**Requirements**
A. Do these statements agree with the report on Hong Kong's trade status? Answer yes or no for each, quoting the deciding words. (i) Trump signed a bill that would sanction individuals and banks. (ii) Trump spoke at a news conference in the Oval Office. (iii) Beijing imposed the national security law after the city's legislature approved it.
B. Can you express the records from the line holding "You are a GUI" through the line holding "click(x=360, y=418)", inclusive, as a JSON list of strings, one string per line, with blank lines skipped and the pictures left out?

**Selected passage**
President Donald Trump issued an executive order Tuesday ending Hong Kong’s preferential trade treatment and signed a bill that would sanction individuals and banks who abet the erosion of Hong Kong’s autonomy, in the latest U.S. response to a harsh new security law Beijing imposed on the city.
The Hong Kong Autonomy Act provides for “sanctions on foreign persons, entities, and financial institutions that contribute to China’s actions to remove autonomy from Hong Kong,” the White House said in a statement.
“Today I signed legislation, and an executive order to hold China accountable for its aggressive actions against the people of Hong Kong,” Trump said.
“Hong Kong will now be treated the same as mainland China,” Trump said in a news conference in the Rose Garden at the White House.
“No special privileges, no special economic treatment, and no export of sensitive technologies,” he said.
Trump, who faced a Tuesday deadline to sign or veto the bill, was speaking two weeks after Beijing imposed a national security law that that threatens anyone criticizing Chinese or Hong Kong authorities and provides for a Chinese security police presence in the city.
Beijing’s ruling Chinese Communist Party imposed the national security law on Hong Kong on June 30, bypassing the city’s legislature with provisions that law punish what Beijing broadly defines as subversion, secession, terrorism and collusion with foreign forces.

**Records for processing**
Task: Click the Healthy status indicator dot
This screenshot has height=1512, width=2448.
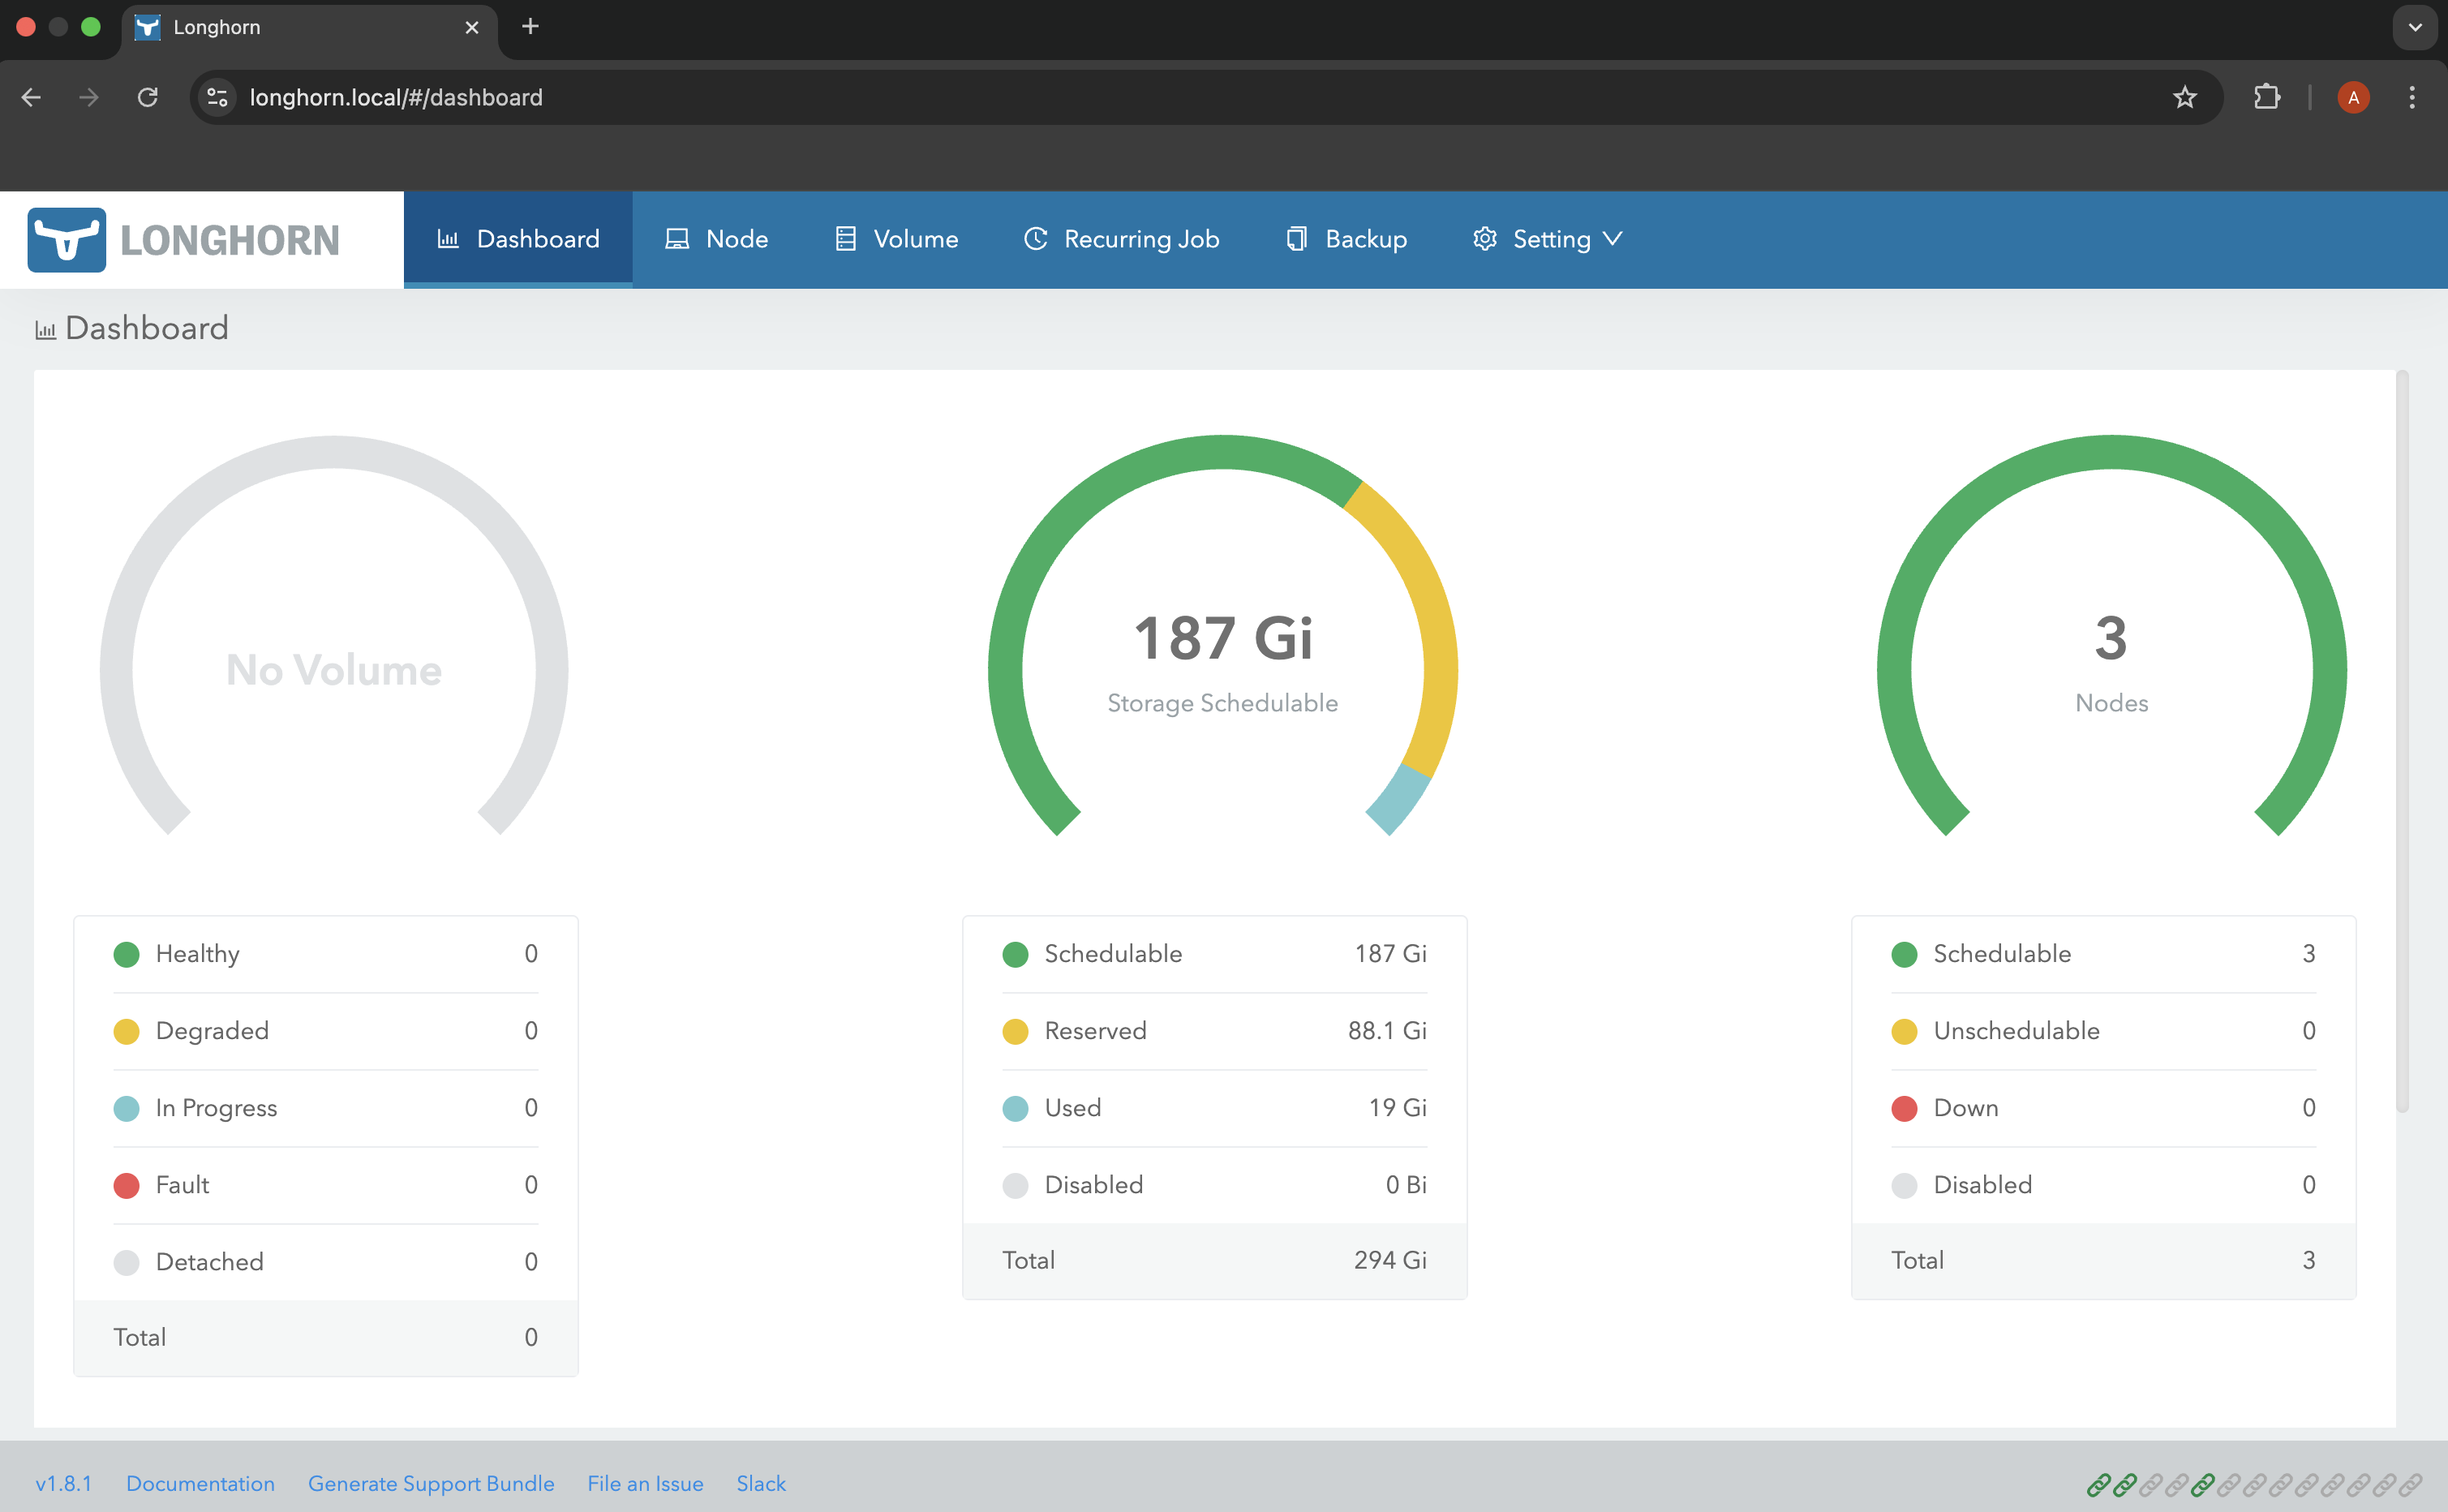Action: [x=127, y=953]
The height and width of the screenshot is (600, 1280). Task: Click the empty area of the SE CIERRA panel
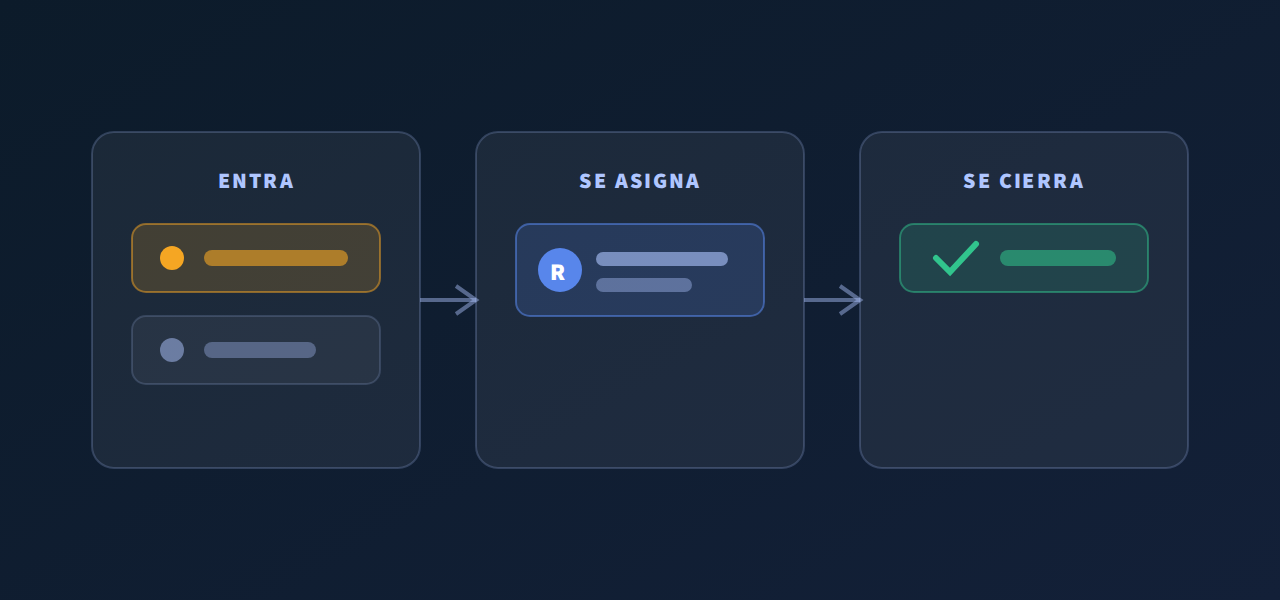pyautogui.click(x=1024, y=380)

--

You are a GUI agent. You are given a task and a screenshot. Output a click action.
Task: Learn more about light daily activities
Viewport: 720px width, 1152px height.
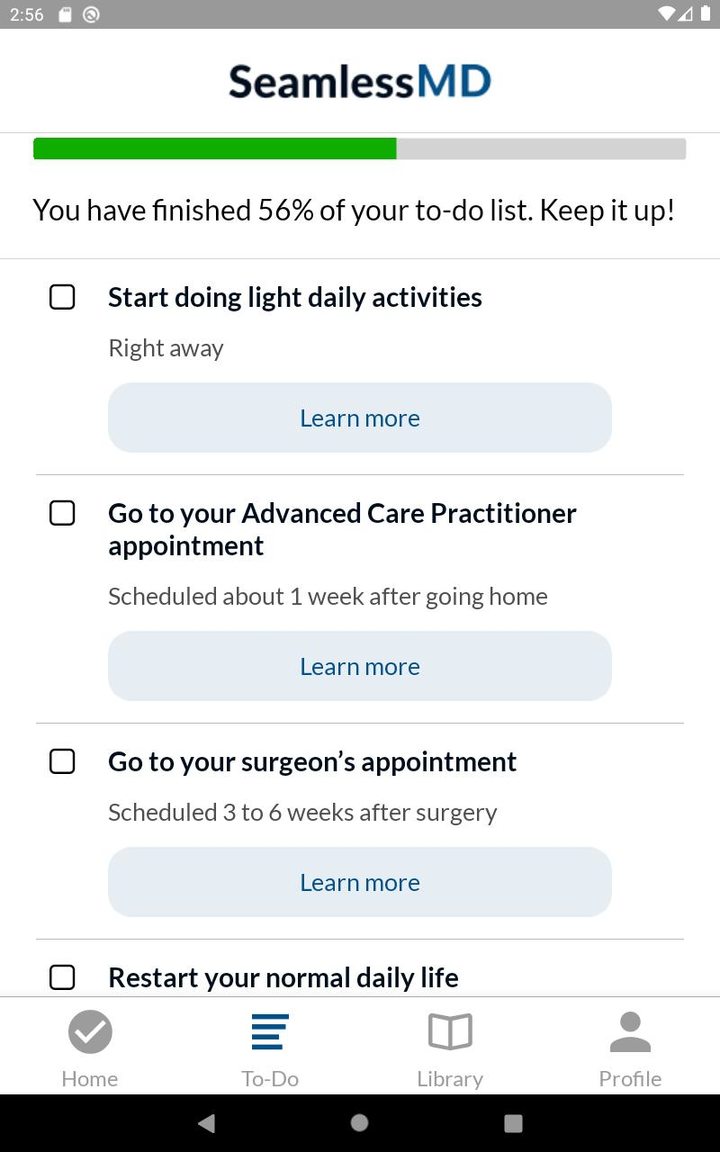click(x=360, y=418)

**Outputs**
A.
(i) Yes: "signed a bill that would sanction individuals and banks who abet the erosion of Hong Kong’s autonomy"
(ii) No: "in a news conference in the Rose Garden at the White House"
(iii) No: "bypassing the city’s legislature"

B.
[
  "You are a GUI agent. You are given a task and a screenshot. Output a click action.",
  "Task: Learn more about light daily activities",
  "Viewport: 720px width, 1152px height.",
  "click(x=360, y=418)"
]